Room to Bloom: Melinda Taylor’s Non-Profit, BLOOMHERE Helps Women

Melinda Taylor, founder of BLOOMHERE, discusses the new nonprofit that provides space, time and tools to help women recover.

Written by Jessie Ammons Rumbley
Photography by Michael Cunningham

In a townhouse in downtown Raleigh, four roommates fill their days. They practice yoga, they exercise together, they meditate and they cook nourishing meals. They learn new skills, from how to balance a personal budget to art therapy. This is their healing rhythm, one they’ll sink into for two years. “We’re building these women a solid foundation,” says Melinda Taylor, founder of BLOOMHERE, an empowering women’s recovery organization. “They’re creating a sisterhood for life here.” 

BLOOMHERE founder Melinda Taylor

BLOOMHERE’s roommates are all local single women, ages 18 to 45, who have survived abuse, addiction, prostitution, trafficking or incarceration. Under BLOOMHERE’S restorative wing, they receive two full years of medical, dental, and mental health care, as well as housing and “whole person healing,” like the aforementioned art therapy, meditation and yoga. “It’s not sterile,” Taylor says. “It’s home. Women are living here, learning life skills, doing all the things they need to do to heal in a beautiful way.” 

Besides the hard personal work, BLOOMHERE’s residents earn a living— not minimum wage—working for the nonprofit’s business, blending essential oils. Together with other at-risk women in the community, they make and package signature BLOOMHERE body oils which are sold online and locally. That revenue helps fund the program’s operations, creating a sustainable cycle for both the women and the organization. 
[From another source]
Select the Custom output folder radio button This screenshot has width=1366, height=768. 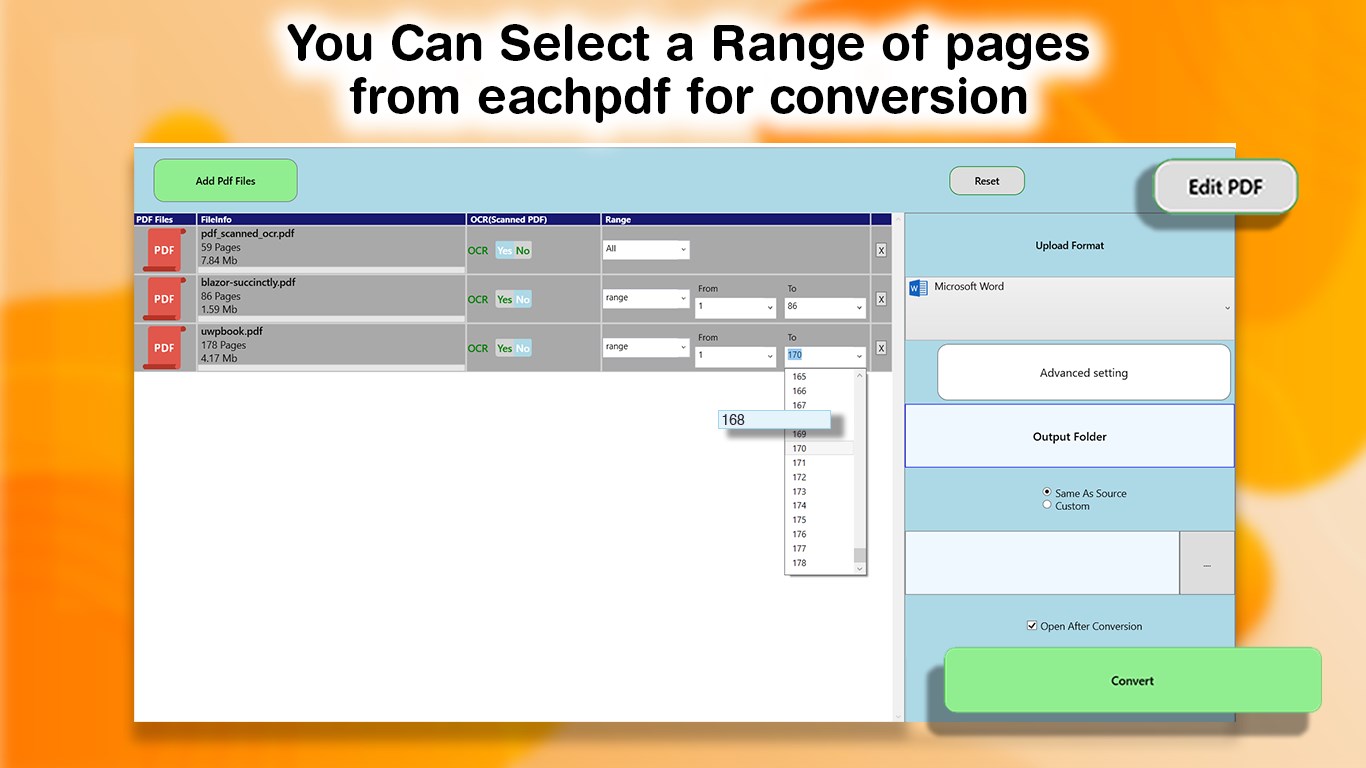tap(1047, 505)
“Giving these women an opportunity to be part of the mission is unique,” says Maggie Kane, founder of pay-what-you can restaurant A Place at the Table. “Everyone wants to be a part of something. For the women of BLOOMHERE, they get to be supported and contribute to this awesome organization, showing how much they care about it.  They get a hand up versus a hand out, so it’s their mission and organization, too.”

Kane was one of the many Raleigh women who guided Taylor early in her vision. “The last two years of my life have been totally driven by faith and trust,” Taylor says. After a decades-long career leading corporate beauty sales in New York City, almost 10 years ago, she reckoned with her own childhood trauma. Taylor had managed to compartmentalize and focus on corporate success for years, but through therapy, she began processing and healing layers of emotional abuse. “I knew I needed to get help—and I had the money and the flexibility to go to therapy, to go to yoga… to do what we as women need to do if you’re trying to work through what you’ve experienced.” 

She couldn’t shake the “calling,” she says, to change course and do something more. While traveling for work, “I wrote down ‘Bloom Here’ on a sheet of paper on a plane. I said to myself, ‘I’m going to help women.’ I never knew how or what that would look like.” Fast-forward a handful of years: a series of divine coincidences (and true love) landed her in Raleigh. A transformative yoga teacher training and retreat fed Taylor’s own healing. In June 2017—six years after that moment on the plane—she sold her house, resigned from her job, and took out her 401K to create her nonprofit, BLOOMHERE. 

Taylor networked the Raleigh nonprofit community in earnest, including supporters like Kane, as well as the community at her yoga studio, Blue Lotus. She connected with Thistle Farms, a similar program in Nashville, Tennessee, with a 20-year track record of success helping women survivors create a fresh start and maintain productive, healthy, community-rooted lives. (BLOOMHERE is a sister organization of Thistle Farms; they operate separately but share best practices.) She made a plan, hoping to open the BLOOMHERE house in 2021. 

Things didn’t go according to plan, in the best possible way. Dozens of women—Taylor calls them “angels”—pledged their commitment to help and to donate. One of them offered a townhouse rental property that is today the BLOOMHERE house. Many of them hosted an open house last summer, and quickly the entire place was furnished by donations. Other local women’s organizations connected Taylor with the first four women to start the program. By August 1, 2019, far ahead of schedule, BLOOMHERE opened its doors. “It has been a beautiful thing to watch the community embrace us and help us the way that they have,” Taylor says. 

Kane agrees: “These women, surrounded by love and acceptance and support, have truly been able to flourish and do incredible things. All of us women who have been able to help and be a part of that have flourished as well. Everyone’s hearts and minds and acceptance of each other have opened. It’s been truly cool to witness.” 

More than six months in, Taylor is full of gratitude for the BLOOMHERE movement and hope for its future. “Our vision is to end the cycle of abuse and homelessness, and to get women off the streets for good. I know we’re going to do it.”